Image signal processor (ISP) 204 is coupled to communications bus 214 and processes the signal generated by cameras 202a-b, as described herein. More specifically, image signal processor 204 may process data from sensors of cameras 202a-b for storing in memory 206. For example, image signal processor 204 may compress and determine a file format for an image to be stored in within memory 206.
Input module 208 allows entry of commands into system 200 which may then, among other things, control the sampling of data by cameras 202a-b and subsequent processing by ISP 204. Input module 208 may include, but is not limited to, navigation pads, keyboards (e.g., QWERTY), up/down buttons, touch screen controls (e.g., via display 212) and the like.
Central processing unit (CPU) 210 receives commands via input module 208 and may control a variety of operations including, but not limited to, sampling and configuration of cameras 202a-b, processing by ISP 204, and management (e.g., addition, transfer, and removal) of images and/or video from memory 206.
Exemplary Systems and Methods for Enhanced Image Capture
FIG. 3 shows a flowchart of a conventional process for image capture. Flowchart 300 depicts a conventional process for image capture with shutter lag or delay due to the image capture device. It is noted that blocks 308-312 add up to shutter lag or delay between the press of the shutter button and the capture of an image which can cause a user to miss the desired shot or image capture.
At block 302, a preview image is captured at a lower resolution than the full resolution of an image sensor. It is noted that conventional solutions operate the sensor at a lower resolution than the full resolution and the lower resolution allows sustaining of the preview frame rate of, for example, 30 fps. At block 304, the preview image is displayed.
At block 306, whether a take picture request has been received is determined. The picture request may be received if the user has pressed the shutter button. If a take picture request has not been received, block 302 is performed. If a take picture request is received, block 308 is performed.
At block 308, outstanding preview captures are flushed. The device completes the currently pending preview captures at the low resolution.
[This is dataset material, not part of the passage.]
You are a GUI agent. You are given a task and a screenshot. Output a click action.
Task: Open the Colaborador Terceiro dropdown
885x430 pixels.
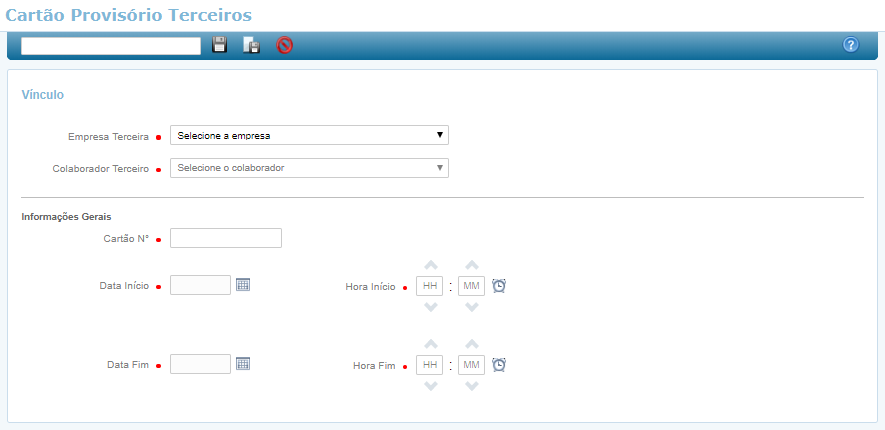point(309,168)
At block 310, sensor resolution is changed. The resolution of the sensor is changed to full resolution that the sensor is capable. The device waits for the new resolution settings to take effect.
At block 312, an image is captured at the new resolution. At block 314, sensor resolution is changed back to a preview resolution that is lower than the full resolution of the sensor.
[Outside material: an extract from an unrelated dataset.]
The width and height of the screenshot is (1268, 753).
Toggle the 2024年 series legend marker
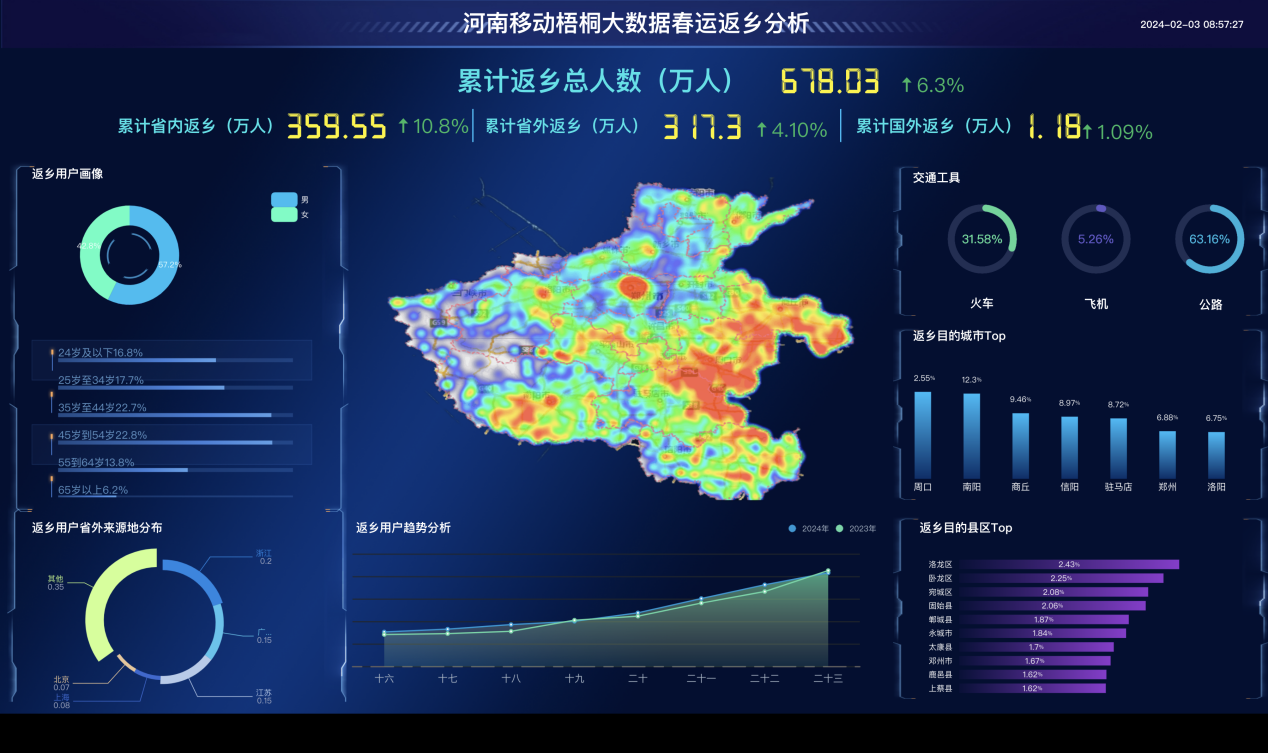tap(793, 528)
FIG. 4 shows a block diagram of exemplary components of a system for preview image and image capture in accordance with an embodiment of the present invention. FIG. 4 depicts full resolution image and full resolution preview image capture where images are captured prior to and after a shutter button press or take picture request. The full resolution images are stored in a buffer for selection by a user after the user presses a shutter button or take picture button. Exemplary system 400 includes sensor 402, capture and processing module 404, scaling and rotation module 406, encoder 408, display 410, buffers 420-422, and buffers 432. System 400 may be operable to generate simultaneous downscaled preview streams and full resolution streams.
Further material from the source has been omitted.